There are a couple major reasons why we don’t include systemd by default in the base Docker image. Dan Walsh covered these pretty completely in a blog post, but to recap where we are currently lets hit the highlights

  • systemd requires the CAP_SYS_ADMIN capability. This means running docker with --privileged. Not good for a base image.
  • systemd requires access to the cgroups filesystem.
  • systemd has a number of unit files that don’t matter in a container, and they cause errors if they’re not removed

It’s for these reasons that we ship with fakesystemd in the default image. The fakesystemd package provides dependency resolution and the proper directory structure so that packages install normally, and individual apps can be run inside the container by default. The fakesystemd package isn’t really an elegant fix, but it’s currently the best we can do in the base images. As soon as we’re able to rip it out and ship a proper systemd package, we will.

If you’re okay with running your container with --privileged, then you can follow the steps below to create your systemd enabled docker image from the CentOS-7 base image.

Dockerfile for systemd base image

FROM centos:centos7
MAINTAINER "you" <your@email.here>
ENV container docker
RUN yum -y swap -- remove fakesystemd -- install systemd systemd-libs
RUN yum -y update; yum clean all; \
(cd /lib/systemd/system/sysinit.target.wants/; for i in *; do [ $i ==
systemd-tmpfiles-setup.service ] || rm -f $i; done); \
rm -f /lib/systemd/system/multi-user.target.wants/*;\
rm -f /etc/systemd/system/*.wants/*;\
rm -f /lib/systemd/system/local-fs.target.wants/*; \
rm -f /lib/systemd/system/sockets.target.wants/*udev*; \
rm -f /lib/systemd/system/sockets.target.wants/*initctl*; \
rm -f /lib/systemd/system/basic.target.wants/*;\
rm -f /lib/systemd/system/anaconda.target.wants/*;
VOLUME [ "/sys/fs/cgroup" ]
CMD ["/usr/sbin/init"]

This Dockerfile swaps out fakesystemd for the real deal, but deletes a bunch of the unit files we don’t need. Building this image gives us a usable base to start from.
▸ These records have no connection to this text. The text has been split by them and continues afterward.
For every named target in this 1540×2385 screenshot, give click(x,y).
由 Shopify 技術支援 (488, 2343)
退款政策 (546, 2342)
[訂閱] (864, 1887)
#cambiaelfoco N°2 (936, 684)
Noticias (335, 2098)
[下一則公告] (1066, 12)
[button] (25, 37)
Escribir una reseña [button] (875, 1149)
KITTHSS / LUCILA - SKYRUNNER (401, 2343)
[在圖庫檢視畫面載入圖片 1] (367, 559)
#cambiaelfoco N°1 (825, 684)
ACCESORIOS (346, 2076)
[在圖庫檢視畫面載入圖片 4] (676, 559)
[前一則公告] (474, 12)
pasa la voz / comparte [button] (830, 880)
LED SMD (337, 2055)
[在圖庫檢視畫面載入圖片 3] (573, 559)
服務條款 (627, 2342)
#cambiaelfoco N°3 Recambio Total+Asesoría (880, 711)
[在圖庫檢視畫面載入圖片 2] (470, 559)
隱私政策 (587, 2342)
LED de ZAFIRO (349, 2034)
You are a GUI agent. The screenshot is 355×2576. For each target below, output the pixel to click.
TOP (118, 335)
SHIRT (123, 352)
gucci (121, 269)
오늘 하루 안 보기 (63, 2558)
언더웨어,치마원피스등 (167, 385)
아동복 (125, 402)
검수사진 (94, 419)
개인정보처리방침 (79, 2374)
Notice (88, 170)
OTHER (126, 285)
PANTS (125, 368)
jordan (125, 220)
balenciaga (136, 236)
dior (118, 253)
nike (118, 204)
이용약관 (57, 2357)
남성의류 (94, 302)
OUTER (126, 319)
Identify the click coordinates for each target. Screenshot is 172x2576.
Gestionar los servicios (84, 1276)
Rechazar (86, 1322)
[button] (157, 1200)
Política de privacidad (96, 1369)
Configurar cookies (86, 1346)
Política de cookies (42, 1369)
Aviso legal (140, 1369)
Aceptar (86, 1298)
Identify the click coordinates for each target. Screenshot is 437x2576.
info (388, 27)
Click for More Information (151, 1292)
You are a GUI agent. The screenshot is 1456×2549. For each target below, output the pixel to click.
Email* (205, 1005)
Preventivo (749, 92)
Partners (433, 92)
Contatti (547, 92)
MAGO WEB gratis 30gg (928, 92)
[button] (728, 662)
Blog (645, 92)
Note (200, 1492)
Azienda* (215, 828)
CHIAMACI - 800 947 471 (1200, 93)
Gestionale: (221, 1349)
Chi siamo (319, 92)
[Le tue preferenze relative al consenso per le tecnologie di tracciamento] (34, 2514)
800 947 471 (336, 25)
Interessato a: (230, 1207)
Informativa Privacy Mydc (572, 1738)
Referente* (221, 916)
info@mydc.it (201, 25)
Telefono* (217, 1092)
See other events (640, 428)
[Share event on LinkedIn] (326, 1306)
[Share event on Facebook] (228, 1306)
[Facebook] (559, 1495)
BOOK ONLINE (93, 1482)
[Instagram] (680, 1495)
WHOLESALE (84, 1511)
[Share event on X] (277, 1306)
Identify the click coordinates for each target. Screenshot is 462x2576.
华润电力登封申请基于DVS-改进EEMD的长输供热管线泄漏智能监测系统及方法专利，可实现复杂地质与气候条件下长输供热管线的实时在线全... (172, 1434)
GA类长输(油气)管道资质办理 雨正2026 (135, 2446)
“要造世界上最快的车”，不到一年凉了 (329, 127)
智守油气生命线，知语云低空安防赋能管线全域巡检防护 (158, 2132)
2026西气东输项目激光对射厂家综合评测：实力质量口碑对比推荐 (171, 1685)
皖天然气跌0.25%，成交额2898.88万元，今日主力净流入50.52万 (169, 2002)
docker build --rm -t centos7-systemd . 

systemd enabled app container

Once this new base image is built, we can move on to building stuff that actually needs systemd. In this instance we’ll use httpd as an example.

FROM centos7-systemd
RUN yum -y install httpd; yum clean all; systemctl enable httpd.service
CMD ["/usr/sbin/init"]

We build once again:

docker build --rm -t centos7-systemd/httpd

To put this all together and run httpd with systemd in Docker, we do this:

docker run –privileged -ti -v /sys/fs/cgroup:/sys/fs/cgroup:ro -p 80:80 centos7-systemd/httpd

This container is running with systemd in a limited context, but it must always be run as a privileged container with the cgroups filesystem mounted.

There are plenty of rumors circulating that this will be addressed in the future, either in system or in a systemd-like subpackage. As soon as we’re able to ship systemd in the base image, we will do so.